It's been a productive office hours day so far: a recommendation letter written and sent, tomorrow's lecture prepped, my reservations for an upcoming conference checked and modified appropriately. It's amazing really, since my colleagues are swarming the hall today, having conversations about sweaters and injuries and the like.
I'm tempted to close the door. But that feels a little wrong to me, having complained more than a few times as a student about walking down a department hallway and getting treated to a sublime exhibit of Far Side cartoons, newspaper headlines, and event announcements, but rarely ever actually seeing a faculty member. It was especially acute when I was supposed to catch them in their office hours but found only that well-decorated door. I wonder at what point this happens - is it a change that I'll one day go through? Is it like academic puberty? One day my voice in department meetings will change, and I'll slink off to my office and shut the door, grumbling about how no one understands me? Is the sabbatical nothing more than the equivalent of getting the keys to your first car?
Hipster music may be one of the forms of music that the academic adolescent blasts to drown out crude authority figures who just don't understand. Think about it.
So, it's with some irony and distress that the album I'm listening to today is one that came across on a number of "Best of.." lists recently. Today's disc is "Merriweather Post Pavilion" by Animal Collective.

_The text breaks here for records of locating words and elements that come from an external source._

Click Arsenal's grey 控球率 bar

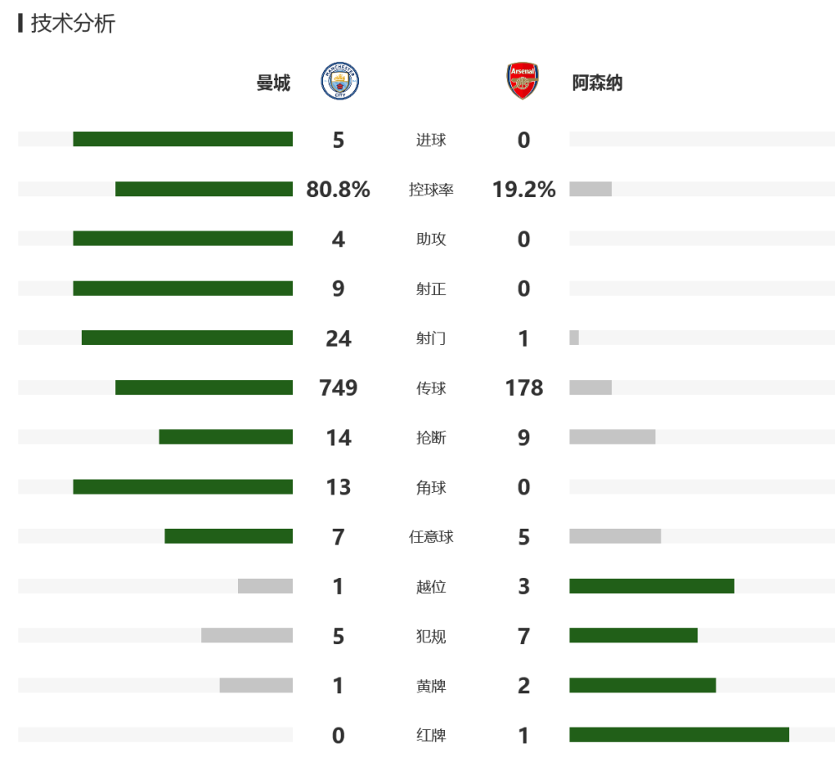(590, 189)
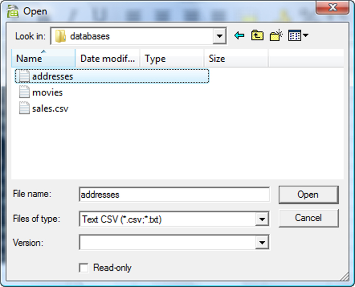Image resolution: width=355 pixels, height=287 pixels.
Task: Click the teal back arrow icon
Action: (238, 35)
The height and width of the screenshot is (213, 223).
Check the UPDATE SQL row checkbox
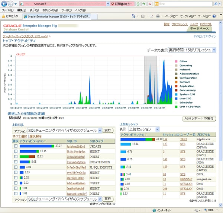[x=16, y=146]
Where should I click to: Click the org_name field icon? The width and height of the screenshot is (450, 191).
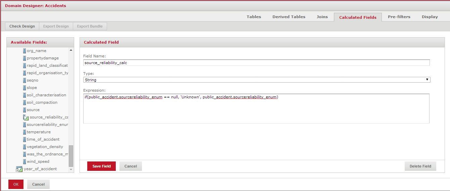tap(24, 51)
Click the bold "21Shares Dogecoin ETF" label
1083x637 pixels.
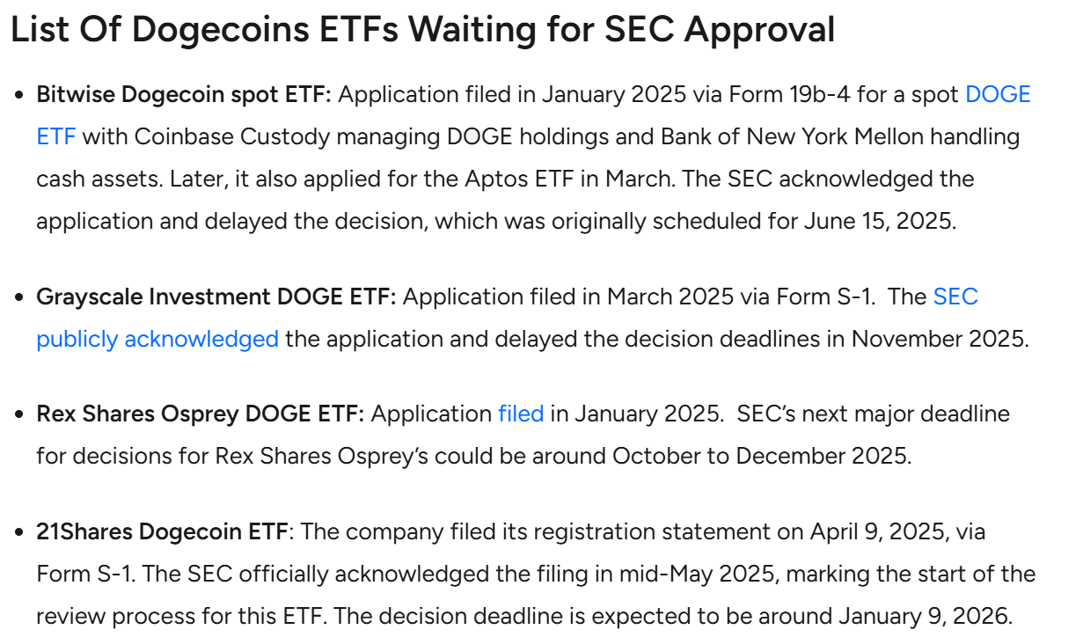click(162, 531)
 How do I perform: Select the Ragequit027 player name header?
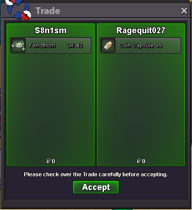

Let me be upfront: I bought the album because it turned up on so many lists. And unlike many of the things from those lists that I passed over, it seemed like it was worth a listen to me because it wasn't quite like what seems to be the dominant indie/hipster musical preference d'jour: whiny voice, coffee house guitar, I'll try to channel Connor Oberst if you'll tell my ninth grade girlfriend she was a bitch sort of feel. You know the sort. I love lo-fi as much as the next guy, but when it turns into a formula, well...it's like the anarchist I saw in grad school who smashed out a turn signal while the driver was still in the car, then cried for the police when the guy got out of the car to give him his own version of street justice. I don't care if your formula started out with some cred: once it reverts to type, it's less than interesting. It's I loved you but you jumped the shark funny.
The songs I checked out from this album before picking it up had a sort of experimental feel to them. My suspicion is that Animal Collective would fail the "does the album sound like them live" test that is one of my more trustworthy musical tests. It's all well and good if it flies in the studio, but does it feel the same at the show? I saw Modest Mouse a few years ago, and to this day, feel like I saw someone masquerading as the band who I might have liked better than the band whose album I'd been enjoying.
Maybe it's the same for Animal Collective: the album's got a little bounce but not so much to burst your working quietly vibe, but perhaps the band brings a little more menace to the show. I feel like it's a background noise album, rather than something that has an anthem or a song that I'll find myself quoting or humming or even wanting to sing along with.
Maybe that's why it works so well for moments like this at the office: not just because sometimes you need background noise, but maybe because the pre-tenure process functions similarly. If pre-tenure is your safe time to be produced and made to sooth the masses, post-tenure could be your moment to revisit your menace? That hardly seems the case, but it's an interesting possibility.